===== Material for this task =====
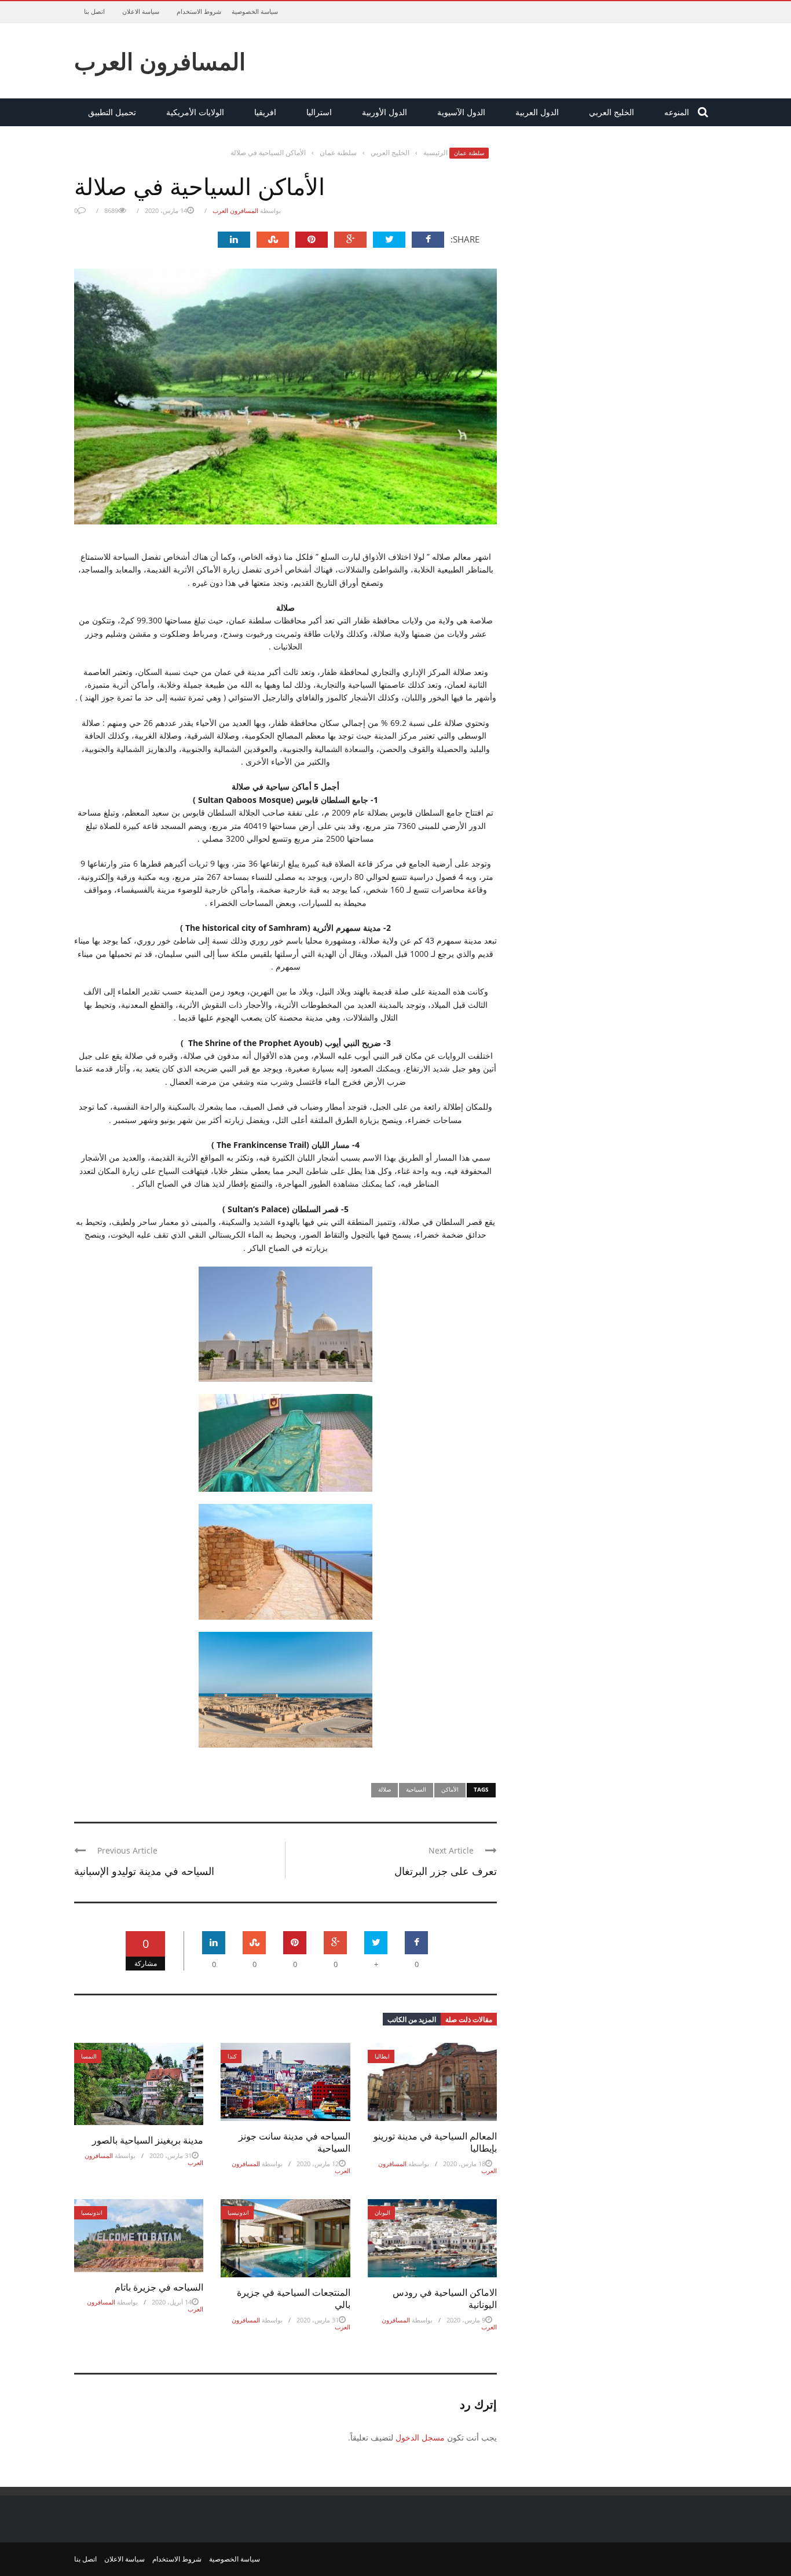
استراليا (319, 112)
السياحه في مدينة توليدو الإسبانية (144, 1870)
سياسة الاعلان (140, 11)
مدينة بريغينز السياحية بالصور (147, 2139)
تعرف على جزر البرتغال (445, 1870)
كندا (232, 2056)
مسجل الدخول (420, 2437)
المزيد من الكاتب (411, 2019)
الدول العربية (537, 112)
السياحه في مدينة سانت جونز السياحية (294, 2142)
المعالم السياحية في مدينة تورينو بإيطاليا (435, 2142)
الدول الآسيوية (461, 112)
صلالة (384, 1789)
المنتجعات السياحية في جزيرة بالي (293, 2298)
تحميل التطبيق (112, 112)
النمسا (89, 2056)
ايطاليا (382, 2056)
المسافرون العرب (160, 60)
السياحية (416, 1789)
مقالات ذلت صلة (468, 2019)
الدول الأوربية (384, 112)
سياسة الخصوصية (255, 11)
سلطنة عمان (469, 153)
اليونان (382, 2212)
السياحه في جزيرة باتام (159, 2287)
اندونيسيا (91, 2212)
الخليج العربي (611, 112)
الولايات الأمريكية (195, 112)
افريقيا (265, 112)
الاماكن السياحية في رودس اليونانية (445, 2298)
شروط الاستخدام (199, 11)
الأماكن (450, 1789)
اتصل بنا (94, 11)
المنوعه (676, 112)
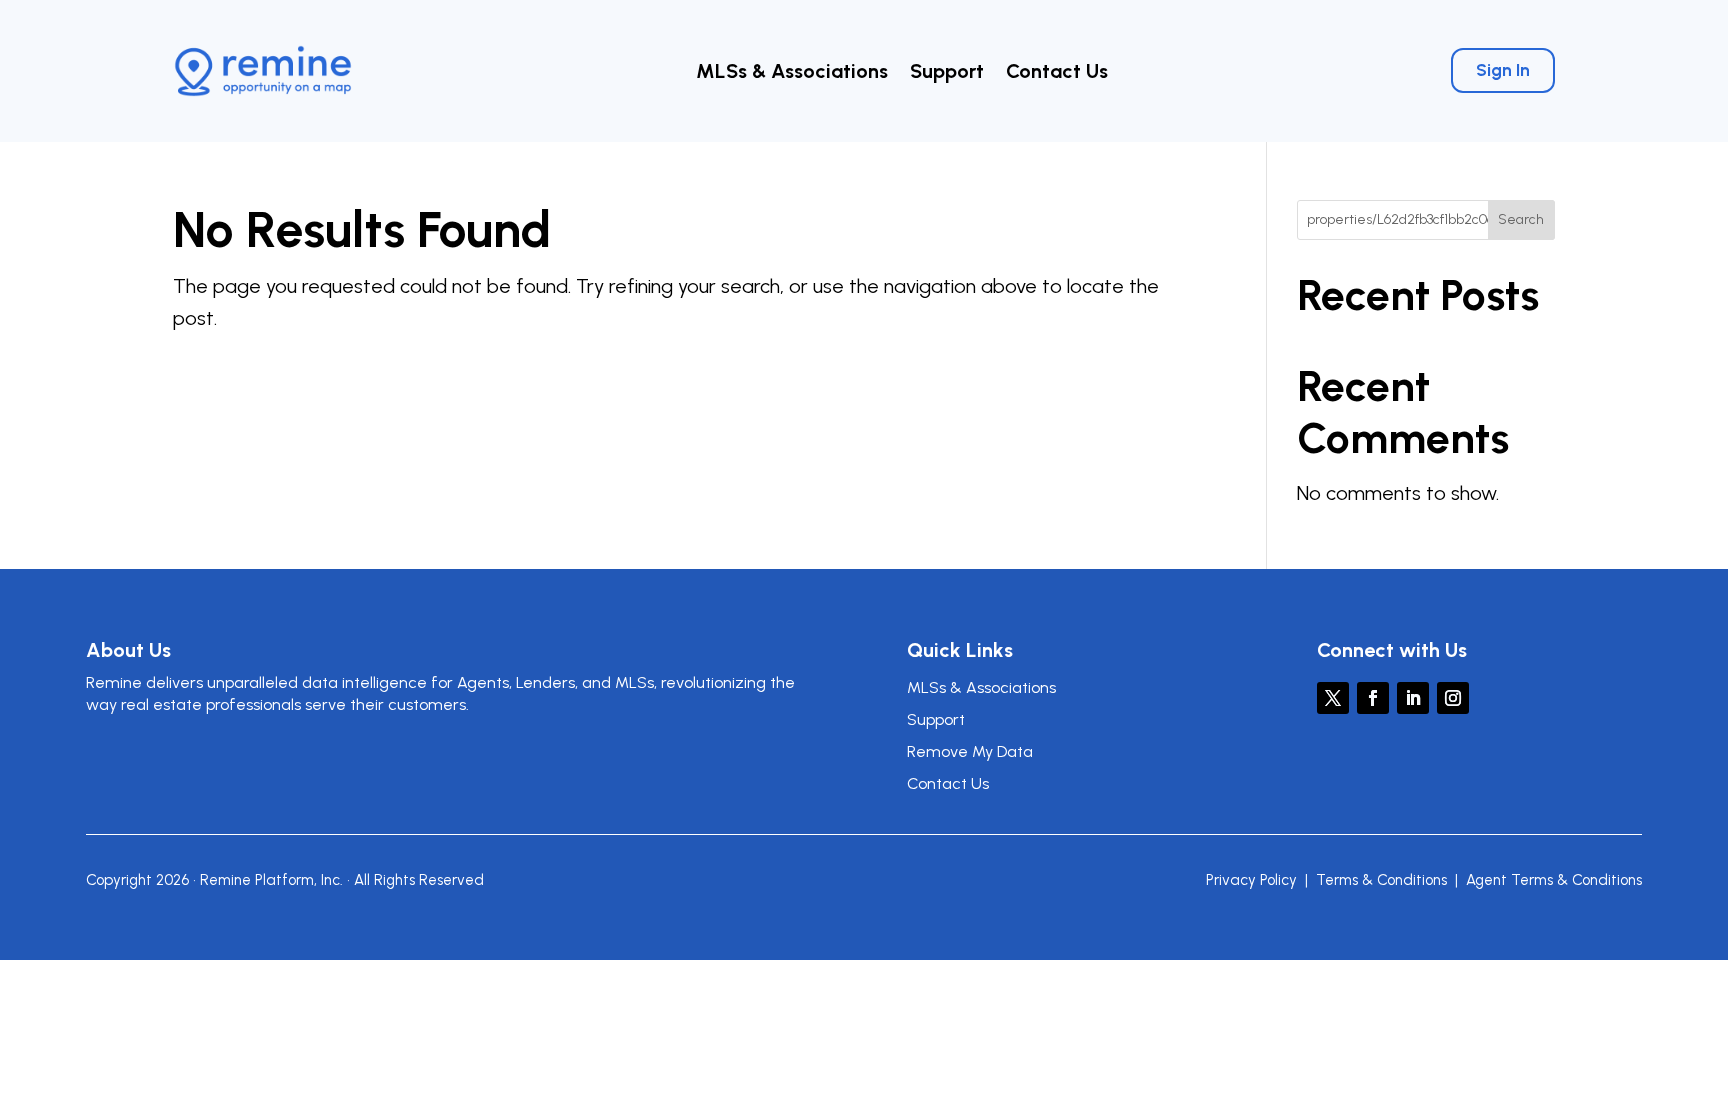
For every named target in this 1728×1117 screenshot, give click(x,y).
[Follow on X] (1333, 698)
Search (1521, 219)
=====
## Work request:
Restate, word for word, each line from the one with "الخليج العربي (611, 112)" to the end of the entries, both included, and keep every picture out.

## Solution to the problem:
الخليج العربي (611, 112)
الولايات الأمريكية (195, 112)
افريقيا (265, 112)
الاماكن السياحية في رودس اليونانية (445, 2298)
شروط الاستخدام (199, 11)
الأماكن (450, 1789)
اتصل بنا (94, 11)
المنوعه (676, 112)
For every named target in this 1728×1117 screenshot, give click(x,y).
[Follow on X] (1333, 698)
Search (1521, 219)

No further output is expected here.